Laying Guidelines for Reclaimed Terracotta and Brick Tiles
If laying on a new screed, under-floor heating or board, a flexible floor tile adhesive should be used.
If laying on an old screed a tile adhesive or a mortar mix may be used but we strongly recommend an adhesive unless experience has been previously gained in this area.
When laying any floor it is highly recommended to measure carefully and to dry lay (lay down a couple of square metres) in the desired pattern and make sure that this is not only something that is desired and in keeping with the style of the property but it is also something that is practical and within your capabilities. Only then, start to actually lay the floor, keeping the area as clean and dust free as possible. If any adhesive or mortar spills on to the upper surface of the tile, clean away with a damp sponge as soon as possible.
The sealant should be applied either by spray or by brush after the floor has been laid but prior to grouting. Allow the Sealant to fully penetrate the surface. Any excess sealant should be sponged off. Once the tile has been sealed it should be left for at least 8 hours (overnight will suffice). Some sealants may take as long as 24 hours. We strongly recommend our GoProtect range of sealants to avoid any issues. See – Sealers & Cleaners
- Make sure that any flexible joints are either filled with silicone/mastic.
- Ensure that a suitable coating of sealant has been applied before grouting.
- Ensure that all equipment is clean and free of impurities.
- Use clean water, free of contaminants.
- Do not mix grouts of different types or from different manufacturers.
- Do not mix with cements or limes etc.
- Always read the manufacturer’s instructions before mixing any grouts or adhesives.
- Ensure that all materials are used prior to the pot life being exceeded.
- Preparing the joints – The joints to be grouted must be dry, clean and free of dust and foreign matter. They should be clear for at least 2/3 of the depth of the tile – any excess mortar or adhesive must be removed.
Applying the grout
Always use the same method of working to obtain uniform results. Either point the tiles or float the grout across. If sealed correctly the tiles should not be. Fill the tile joints with the grout paste using either a hard rubber float or squeegee without leaving voids or gaps. It is important to work the grout into the joints, ensuring there are no air bubbles.

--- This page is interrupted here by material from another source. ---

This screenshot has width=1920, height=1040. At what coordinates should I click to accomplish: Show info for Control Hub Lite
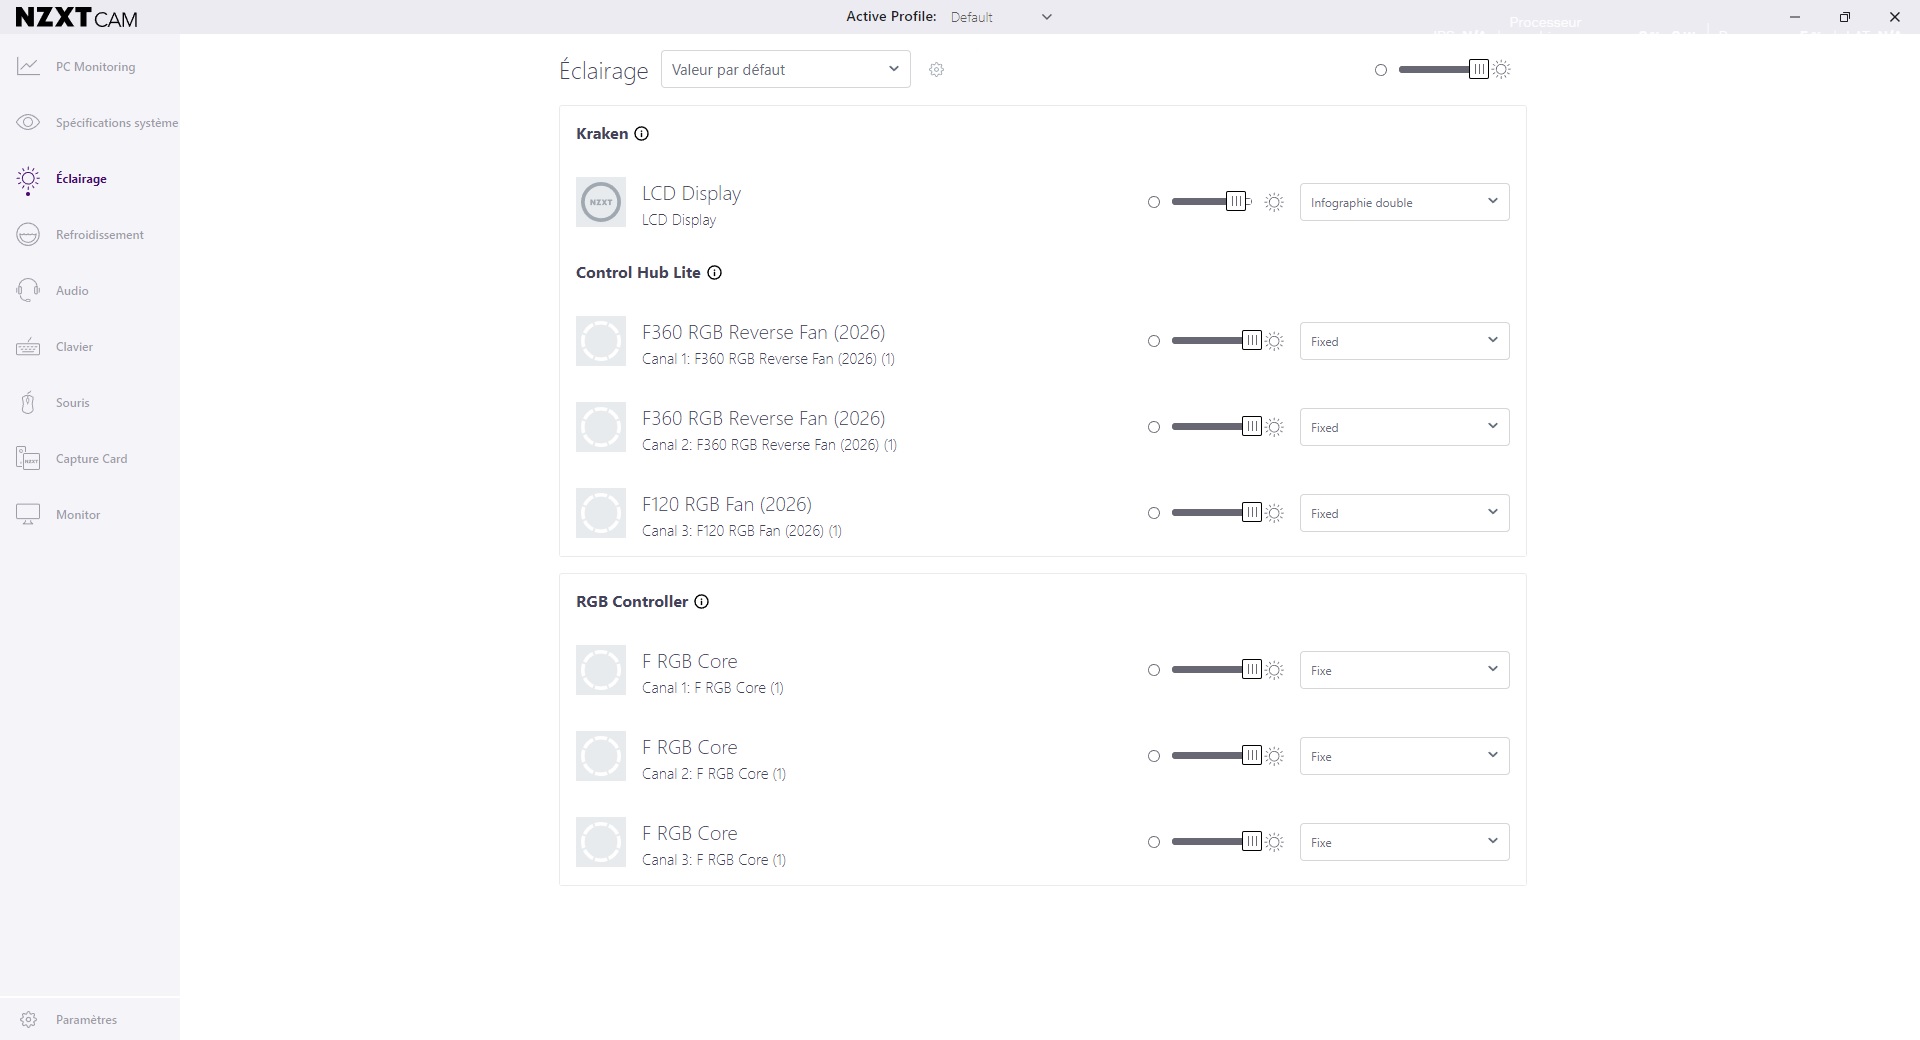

Remove any excess grout from the surface by drawing the float diagonally across the joints whilst the paste is still fresh.
Leave the paste to firm up in the joints until it is no longer liquid. A dusting should appear on the surface of the tiles
Clean off any surplus grout with a damp hard cellulose sponge working diagonally across the joints without applying any pressure, ensuring that the sponge does not penetrate the joint. Rinse the sponge frequently preferably using two or three buckets of water; one for removing the surplus paste from the sponge and the other one or two for just clean water for the final rinsing of the sponge.
Use a special grouting sponge – Bath or household sponges rapidly fall to pieces and become quickly overloaded with grout.
If the cleaning off is carried out too soon after application (when the paste is still liquid) it is possible that the grout will be partially removed from the joints.
On the other hand, once the product has set hard, cleaning by mechanical means will be necessary which is very difficult and likely to cause damage to the surfaces.
It is now advisable to seal the whole floor again to protect the grout and any areas that may have been missed or not fully sealed.